Would you repeat exactly the part of the listing below that runs from the line containing "Click the undo arrow icon" down to the line containing "Viewport: 1000px width, 1000px height.", inclusive, and nothing else?

# THE DATA
◇ ◇ ◇ ◇ ◇

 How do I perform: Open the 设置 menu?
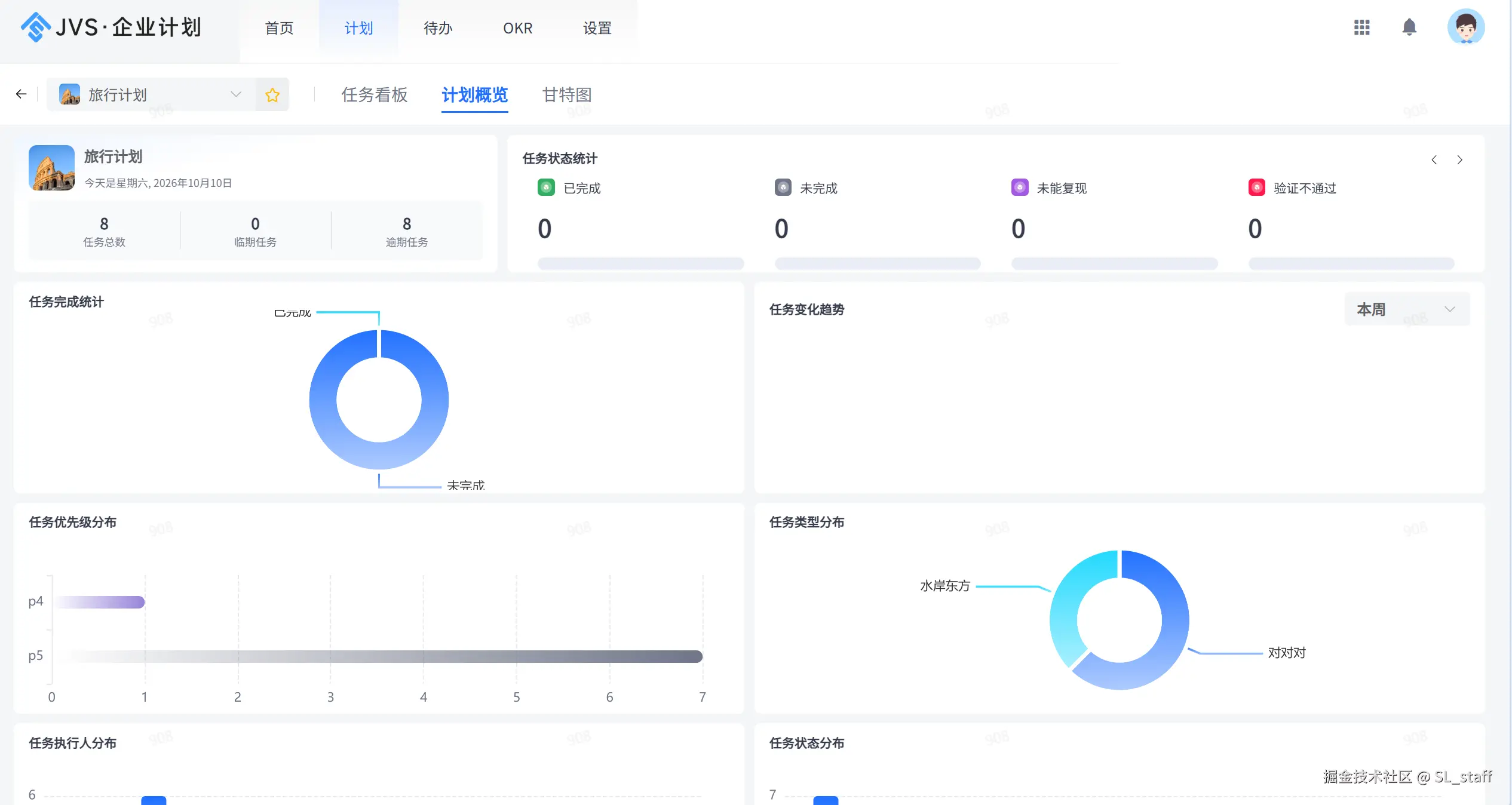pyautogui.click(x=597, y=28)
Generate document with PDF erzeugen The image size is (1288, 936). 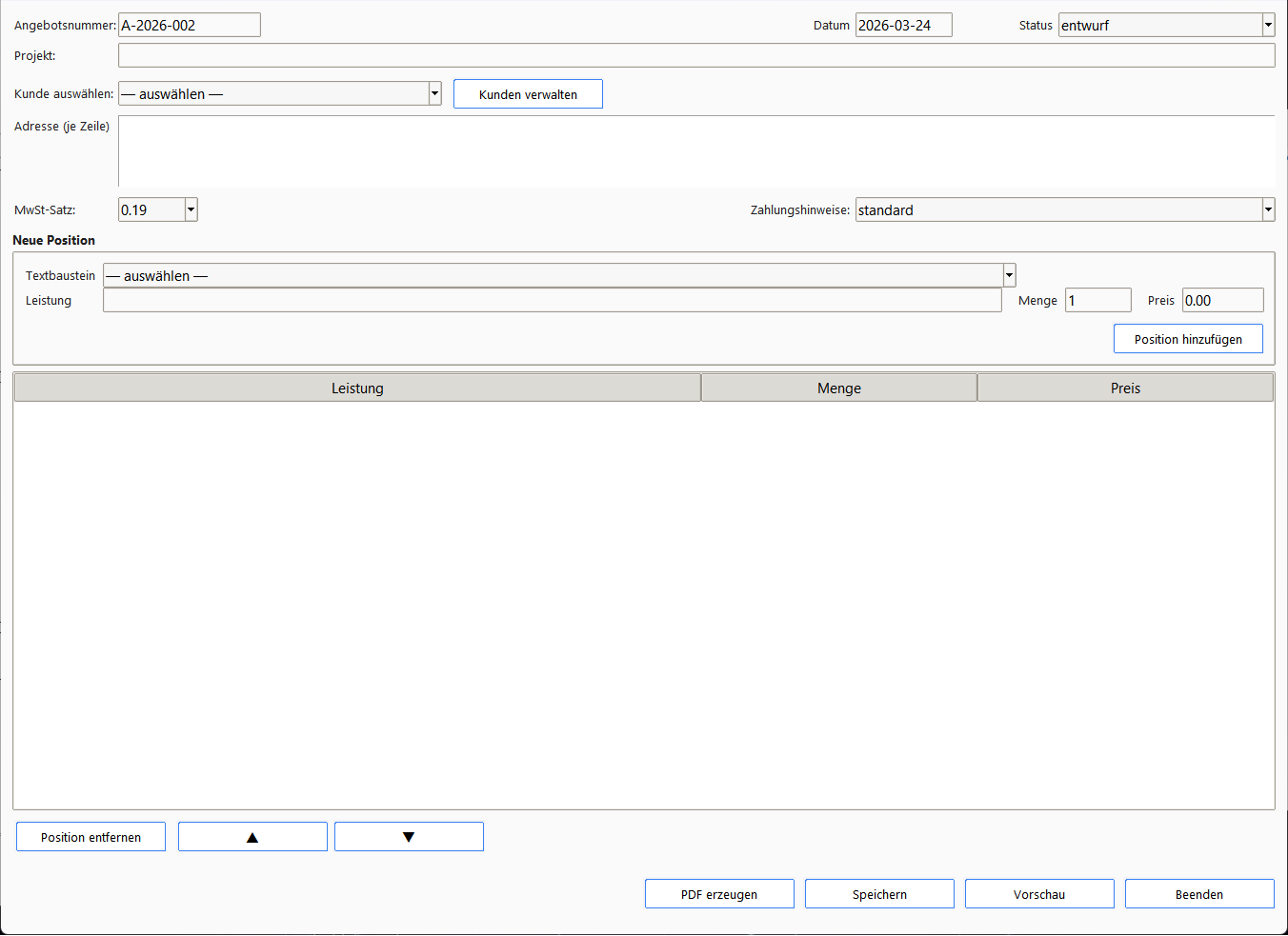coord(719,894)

◇ ◇ ◇ ◇ ◇

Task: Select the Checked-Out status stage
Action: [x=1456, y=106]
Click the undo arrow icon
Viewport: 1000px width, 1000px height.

◇ ◇ ◇ ◇ ◇

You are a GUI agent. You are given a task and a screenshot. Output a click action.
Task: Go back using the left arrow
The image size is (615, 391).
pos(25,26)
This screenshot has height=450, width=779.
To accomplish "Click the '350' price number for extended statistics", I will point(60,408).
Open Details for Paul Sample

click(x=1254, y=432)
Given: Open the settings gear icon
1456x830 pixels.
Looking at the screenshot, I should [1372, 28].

◇ ◇ ◇ ◇ ◇

# ANSWER BOX
Click the undo arrow icon
Viewport: 1000px width, 1000px height.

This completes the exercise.